I dreaded having to spend time with the people - not just any people, but a certain set of people, who they are isn't important. On this particular week I was scheduled to spend potentially three days with the people. That naturally lead me to a big debate could I endure three settings? Could I do so with a good attitude...I didn't think I could. And if I couldn't do it with a good attitude, wouldn't I hurt my witness to Jesus? So not to damage His reputation, I was better off NOT going the "elected" day - which happened to be the middle day of the visits.
Then I began reading my the next book on my list: When People Are Big and God Is Small by Ed Welch. This quote made me look at the circumstances in a new light - Thank you God for setting my heart up to hear the message.
"Do you avoid people? If so, even though you might not say that you need people, you are still controlled by them. Isn't a hermit dominated by the fear of man?"
God labeled my temptation not to go as avoidance and said that I'm controlled by them. It was hard for me to wrap my head around at first.
What I wanted to avoid more wasn't the people, it was the ugliness that came out of me while around them. I would be easily frustrated, lacked compassion,
Thank you Papa for answered prayer. Thank you for revealing what was really happening around the people, that it isn't their fault (oh how my dead sinful nature loves to blame others!) Now that You've shown me, I can offer it up as a sacrifice. It's no longer OK for me to avoid my ugliness by avoiding the people. I submit to the Holy Spirit's leading. I want and desire to follow. You give me the strength to follow. Thank you as well that You've already proven it true, You already helped me have a better attitude, one of love.
Wednesday, January 7, 2015
2015 Plans
Well I did it again. Over and over I have in my mind I won't do it, but I do.

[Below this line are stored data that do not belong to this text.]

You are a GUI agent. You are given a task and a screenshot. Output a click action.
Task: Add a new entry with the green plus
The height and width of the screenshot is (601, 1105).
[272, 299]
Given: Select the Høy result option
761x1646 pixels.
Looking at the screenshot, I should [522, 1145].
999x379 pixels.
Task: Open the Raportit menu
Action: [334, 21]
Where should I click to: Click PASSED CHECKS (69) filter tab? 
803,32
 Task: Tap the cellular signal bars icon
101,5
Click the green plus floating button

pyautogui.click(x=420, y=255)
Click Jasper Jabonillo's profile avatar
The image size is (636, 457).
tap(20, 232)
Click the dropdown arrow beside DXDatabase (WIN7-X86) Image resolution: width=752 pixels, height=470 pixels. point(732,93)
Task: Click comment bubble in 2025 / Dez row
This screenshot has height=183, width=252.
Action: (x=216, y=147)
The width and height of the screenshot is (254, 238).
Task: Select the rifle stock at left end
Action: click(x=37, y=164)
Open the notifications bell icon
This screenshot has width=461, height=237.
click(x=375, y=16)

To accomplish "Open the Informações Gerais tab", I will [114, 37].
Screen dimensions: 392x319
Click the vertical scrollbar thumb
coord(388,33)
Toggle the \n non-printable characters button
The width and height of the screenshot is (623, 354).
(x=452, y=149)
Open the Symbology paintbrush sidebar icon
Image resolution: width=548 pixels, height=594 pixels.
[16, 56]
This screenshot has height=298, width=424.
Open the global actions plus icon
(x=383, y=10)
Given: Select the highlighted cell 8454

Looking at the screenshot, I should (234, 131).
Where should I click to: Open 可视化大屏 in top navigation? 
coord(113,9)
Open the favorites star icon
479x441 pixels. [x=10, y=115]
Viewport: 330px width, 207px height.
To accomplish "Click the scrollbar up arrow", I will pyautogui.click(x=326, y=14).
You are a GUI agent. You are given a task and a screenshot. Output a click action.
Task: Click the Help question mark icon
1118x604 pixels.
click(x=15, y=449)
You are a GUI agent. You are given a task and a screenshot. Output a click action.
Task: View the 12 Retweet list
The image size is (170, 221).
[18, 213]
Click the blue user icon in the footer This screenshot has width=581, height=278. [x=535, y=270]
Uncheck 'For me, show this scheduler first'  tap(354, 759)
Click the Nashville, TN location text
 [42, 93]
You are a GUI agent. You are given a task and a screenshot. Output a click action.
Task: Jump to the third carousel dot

How I so get Paul in Romans 7. It wasn't just because it's New Years, I also have completed all the requirements for certification of biblical counseling (Woohoo!)
So what a perfect time to make some changes - form new habits. I instruct in counseling the need to put off old habits of our dead sinful nature and put on new habits that reflect our alive status in Christ (Christ alive in our place.) So I went out and found something call a powersheet. I planned it, I would choose three components to work on each month...Spirit, health and home. I would work at these three things for three weeks to form the habit and then spend the last week of the month praying for the next month habits.
Verses for the year are for Spirit, health and home:
Of course through the process of changing me for God, my thoughts went to changing me for me. I had to once more repent of that and seek God's forgiveness. I returned to Him to seek His guidance.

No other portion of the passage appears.